"We have the conditions necessary for real reform-for restructuring that will change the way the agency interacts with taxpayers, the way the agency treats its own employees, and the way Americans feel about the IRS."-Sen. William V. Roth, Jr.
The Internal Revenue Service has powers unrivaled by any agency of our federal government, powers that can irrevocably affect the lives of more than 200 million American taxpayers. Since its founding, the agency's use-and abuse-of these powers has spawned controversy and frequent calls for reform. But for years, the IRS had rebuffed these efforts, openly resisting all attempts to alter the agency's structure or policies and engaging in acts that have intimidated those who sought change.
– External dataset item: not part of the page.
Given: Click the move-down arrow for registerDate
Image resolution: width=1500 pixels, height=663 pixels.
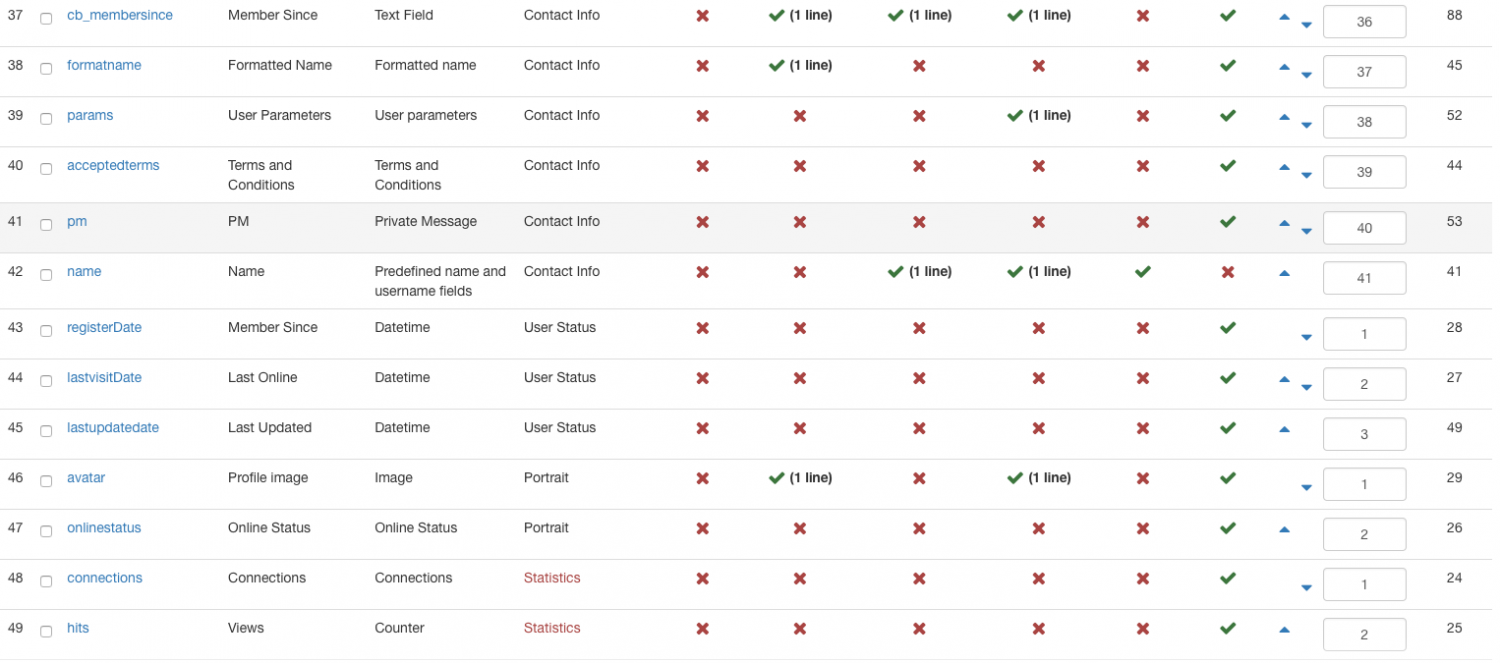Looking at the screenshot, I should pos(1306,338).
In 1997 William Roth spearheaded the most extensive tax-collection reform effort in modern history. He initiated an investigation into the IRS and chaired congressional hearings that uncovered horrifying stories of abuses against taxpayers that shocked the nation. The legislation that resulted-the Internal Revenue Service Restructuring Act, which passed the Senate unanimously in May 1998-has ushered in what The New York Times called "the most sweeping changes in decades to an agency whose very function has long made it the most reviled in government."
The Power to Destroy tells the behind-the-scenes story of the congressional investigation of the IRS, the steps that have been taken to curb its abuses of power, and Senator Roth's proposals for far-reaching changes that still need to be made. Along the way, Roth and Nixon vividly re-create the stories of the victims of the Internal Revenue Service using exclusive interviews with those who have been unjustly audited, foreclosed, prosecuted, and worse.
With explosive new investigative material -including unreleased internal surveys from IRS employees across the nation-the authors show how corruption, mismanagement, perverse incentives, and negligence exist inside a culture that is as cloistered as it is powerful. The book concludes with an explanation of what you need to know about your rights under the new tax laws-and what to do if you are audited.
Part expos of a government agency gone grievously wrong, part history of a radical and unprecedented reform effort, and part empowering handbook for understanding the new tax laws, The Power to Destroy is a provocative book every taxpaying American needs to read.
Shocking Revelations about the IRS in The Power to Destroy:
* How the IRS-with a near-absolute authority granted by Congress-plays judge, jury, and executioner, depriving countless taxpayers of basic rights
* How the IRS assesses outrageous and arbitrary penalties that convert minor debts and innocent accounting mistakes into insurmountable financial liabilities
* How IRS managers in pursuit of goals and quotas drive agency employees to abuse their authority, to seize personal property and shut down small businesses, forcing honest Americans into bankruptcy
* How IRS employees, on their own authority and motivated by self-interest, ruin the lives of middle-class taxpayers while absolving large debtors of millions of dollars of outstanding tax liabilities.
* How confidential internal surveys and an agency-wide study of the ethics of IRS agents document a culture of corruption, deception, and fear
* How the IRS escapes oversight through institutional isolation and personal retaliation against those who have criticized or challenged the agency-including whistleblowers within its own ranks
Praise for the Senate Finance Committee's investigations into the IRS:
"Thanks to the Senate Finance Committee, Americans . . . are being shown the darkest side of their federal tax collection system. The stories of maliciousness and malfeasance by Internal Revenue Service agents in pursuit of unpaid taxes should disturb all citizens. The IRS . . .touches more lives more regularly than any other agency of the government. And its touch . . . can devastate individuals and businesses."-The Christian Science Monitor
"[The witnesses] told of an IRS that is a virtual police state within a democracy, a Borgia-like fiefdom of tax terror at the heart of the U.S. economy. The IRS . . . is almost never held accountable for its many errors and sins. It is an agency that audits people on a supervisor's whim, frames taxpayers with false claims, seizes property and places liens illegally, and retaliates against anyone it pleases."-Newsweek
William V. Roth, Jr. (R-Delaware), chair-man of the Senate Finance Committee, was elected to Congress in 1966. In 1970 he was elected to the U.S. Senate, and he is currently in his fifth term. He is widely known as an expert on trade and tax policy, and as co-author, with Jack Kemp, of Ronald Reagan's economic-recovery program. Senator Roth and his wife, Jane, a federal appeals court judge, have two children.
William H. Nixon has served as Executive Assistant to Senator Roth since1985. A former Reagan administration speechwriter, he is the author of several novels and has published articles and short stories in such diverse publications as The Wall Street Journal, academic quarterlies, and literary reviews. He and his wife, Tammy, have three children.